Valentino creative team Maria Grazia Chiuri and Pierpaolo Piccioli came up with an astonishing collection. There were some fine touches like the spaghetti-like embroideries coiled on coats and dresses. There was a model that stepped out in a black, birdcage-like cape made out of fabric tubes and the entire audience broke out in a spontaneous applause. Chiuri and Piccioli celebrated the feminine with grace and demonstrated intoxicating haute couture craftsmanship and beauty.
The cuts were precision and resolutely modern. Suits and coats were structured and conveyed a futuristic gloss doing away of any prim and proper air of what a suit is thought to be. One beautiful long sleeved gown was made in a glossy wool of a blush faint rose and had almost no detail but a high bud-like neckline and fabric just opening like petals in the back.
Going beyond flowers these designers created labyrinths on a Fifties skirt in strips of lace and dresses that would be exquisite statements for the spring. Beautiful embroidery depicts the spring season and it is all done poetically.
According to the program notes, it took 600 hours in the atelier on a dress that has a frothy bustier, with a skirt of black tulle with an outline of silvery birds flurrying against the sky. Piccioli and Chiuri wished to convey the lightness and the beauty of a garden, forgetting the labor that goes into creating the pieces.
Valentino Garavani embraced his two successors showing that they are continuing his fashion legacy. What a long way they have come! They deserve to have many, many flowers thrown to them.
The world of couture is changing and is one of the unique specialties in the world that seems to be an exotic rarity today that some ladies have the privilege to enjoy. Thank goodness there are new young couturiers who are finding their way and making their mark in the alluring world of Couture. Valentino definitely made his.
But when Valentino announced his retirement in 2007, I was horrified and shocked. I asked myself, what is going to happen to the world of Haute Couture since all of the greats are retiring or dying?? Yves Saint Laurent is gone and now Valentino is going!
Enter Maria Grazia Chiuri and Pierre Paolo Piccioli. They have previously designed accessories for the label for 10 years. Really? Accessories? What makes them qualified to design Haute Couture when their experience is only accessories? With the full support of Valentino himself Chiuri and Piccioli presented their first collection in 2009.

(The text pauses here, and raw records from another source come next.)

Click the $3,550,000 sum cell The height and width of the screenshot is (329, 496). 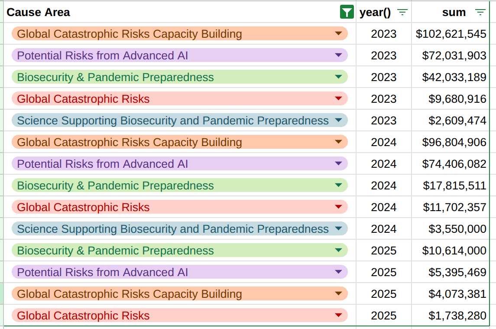457,229
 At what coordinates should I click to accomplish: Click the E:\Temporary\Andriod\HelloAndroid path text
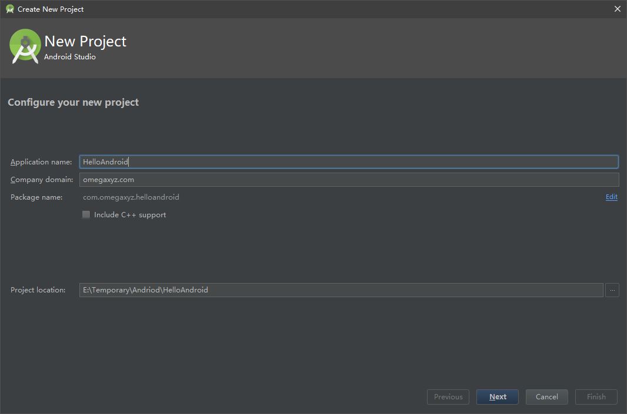click(145, 290)
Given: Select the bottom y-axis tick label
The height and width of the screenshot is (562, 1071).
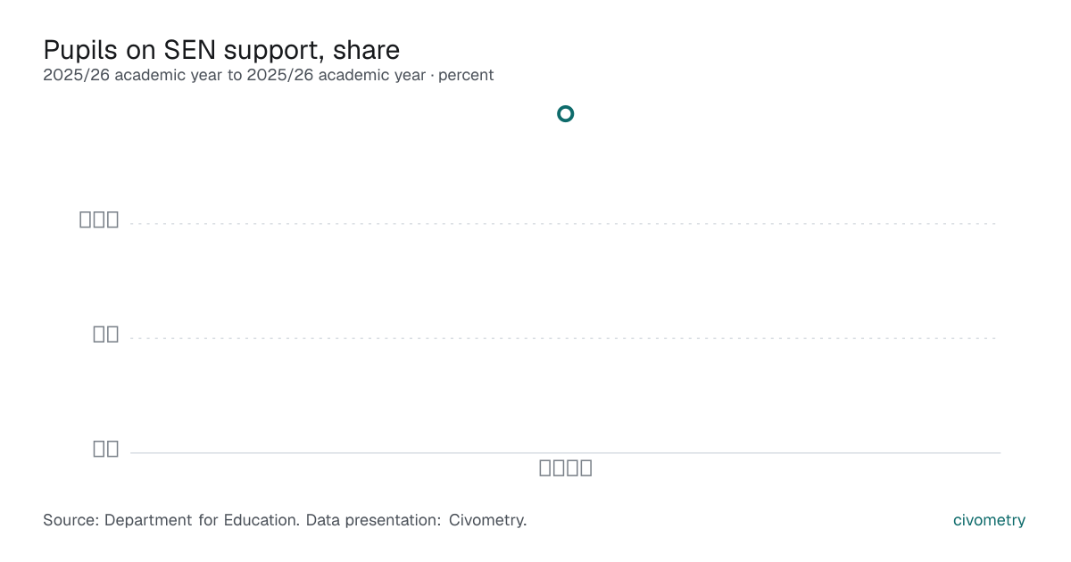Looking at the screenshot, I should pyautogui.click(x=106, y=449).
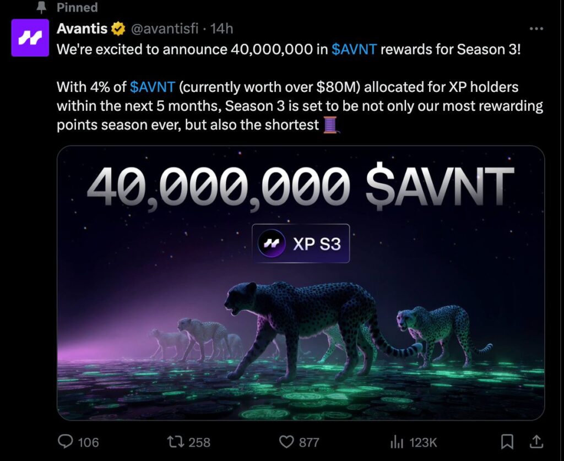Click the Avantis display name
Viewport: 564px width, 461px height.
(x=82, y=29)
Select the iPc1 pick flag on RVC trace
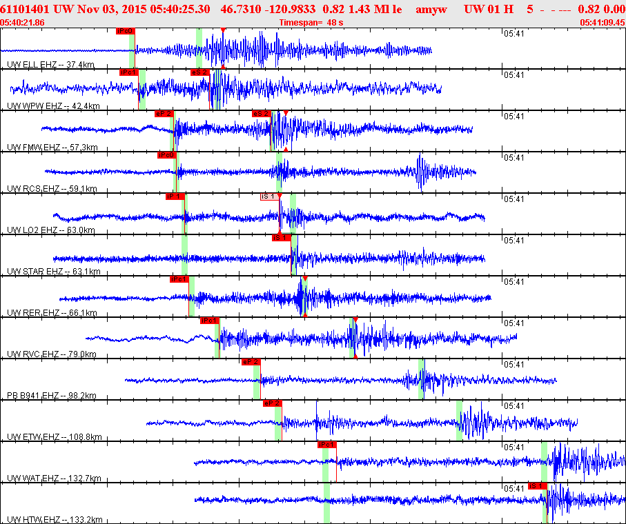Screen dimensions: 626x524 (x=209, y=321)
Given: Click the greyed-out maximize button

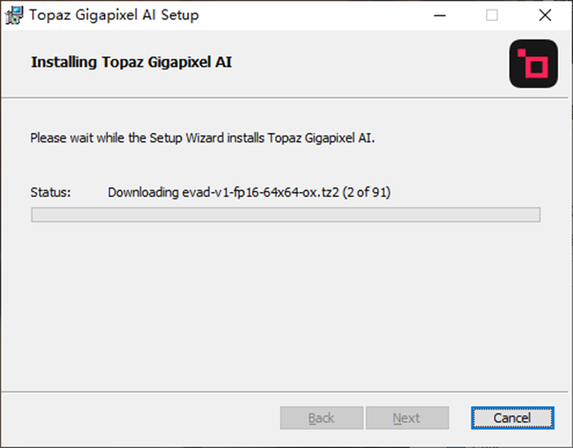Looking at the screenshot, I should [x=492, y=16].
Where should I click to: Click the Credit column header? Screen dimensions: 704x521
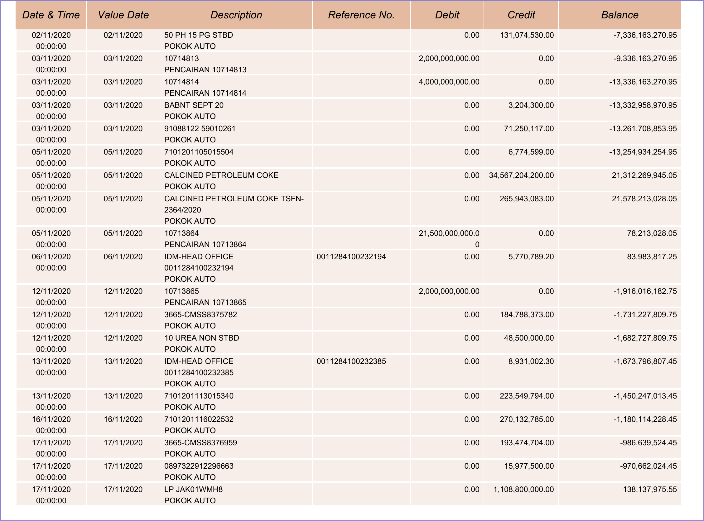pos(521,15)
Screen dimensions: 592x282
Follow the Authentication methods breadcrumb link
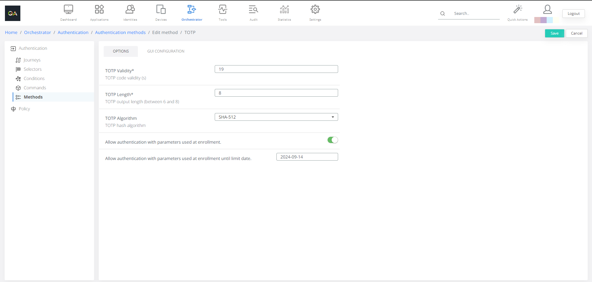[x=120, y=32]
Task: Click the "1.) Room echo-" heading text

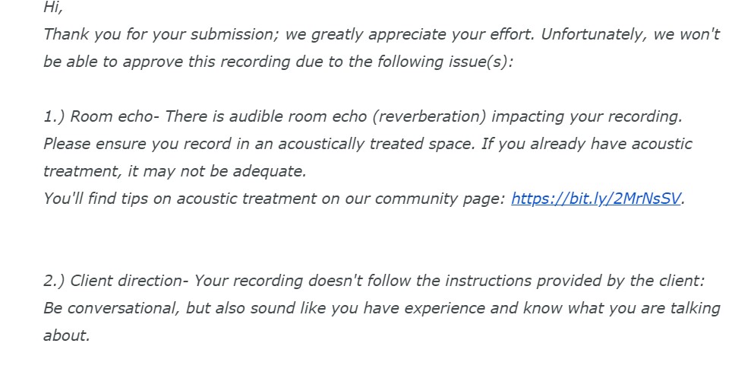Action: 101,116
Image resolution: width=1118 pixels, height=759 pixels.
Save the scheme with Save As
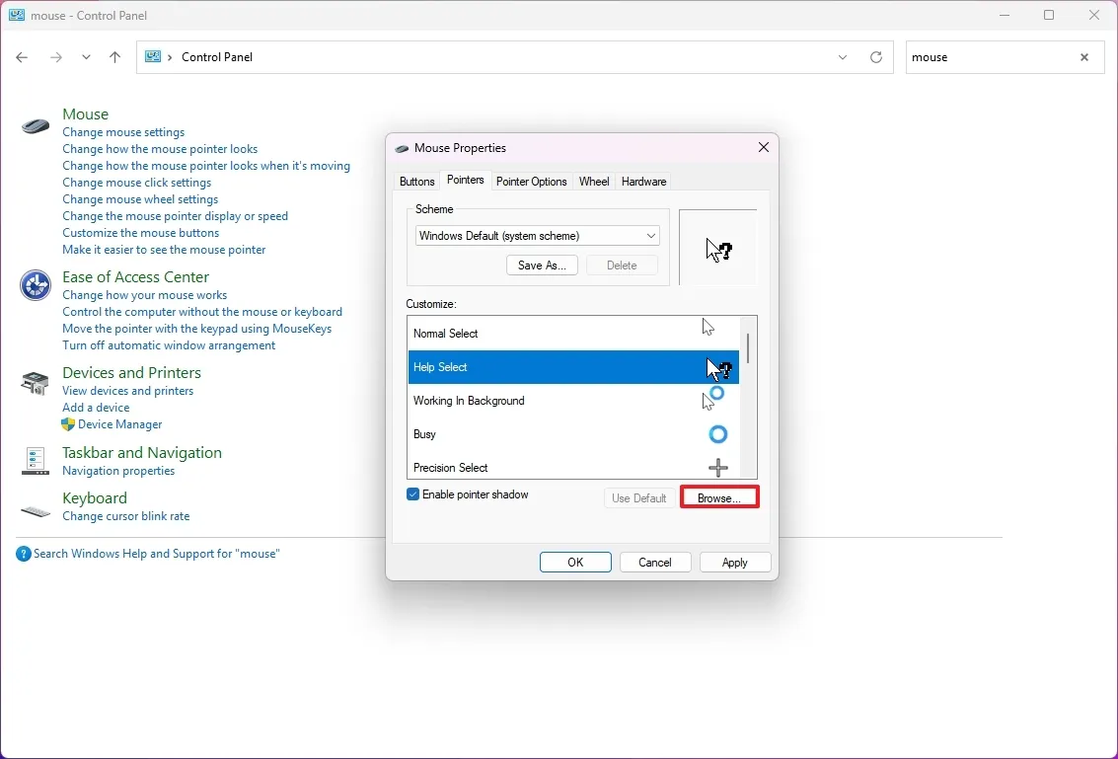click(541, 265)
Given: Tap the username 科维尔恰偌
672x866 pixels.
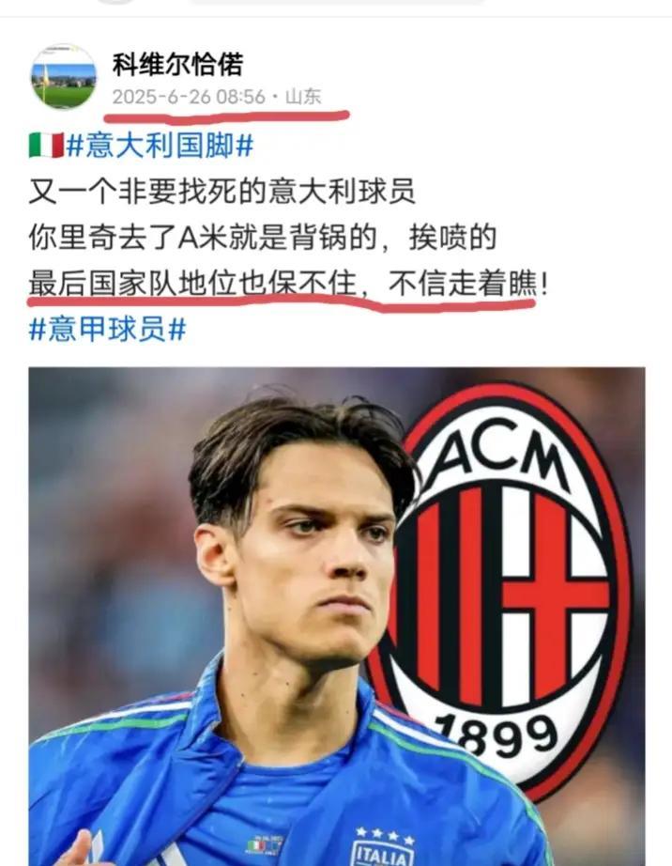Looking at the screenshot, I should pos(177,64).
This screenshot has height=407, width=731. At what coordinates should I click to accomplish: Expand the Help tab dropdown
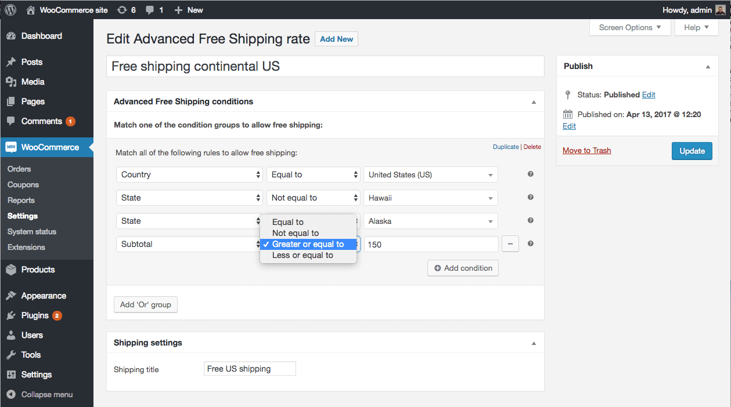click(696, 27)
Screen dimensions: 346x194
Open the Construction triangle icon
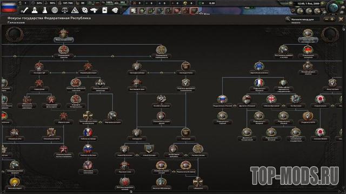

In the past their collections were confusing because they were infusing their own ideas while still maintaining the essentials of the house. I saw that it is going to take time for this design duo to sail through the turbulence and land smoothly into the groove of the Valentino world of Couture. This Spring season they presented a collection that exhibited their persistance in pleasing the Valentino fans, clients and editors.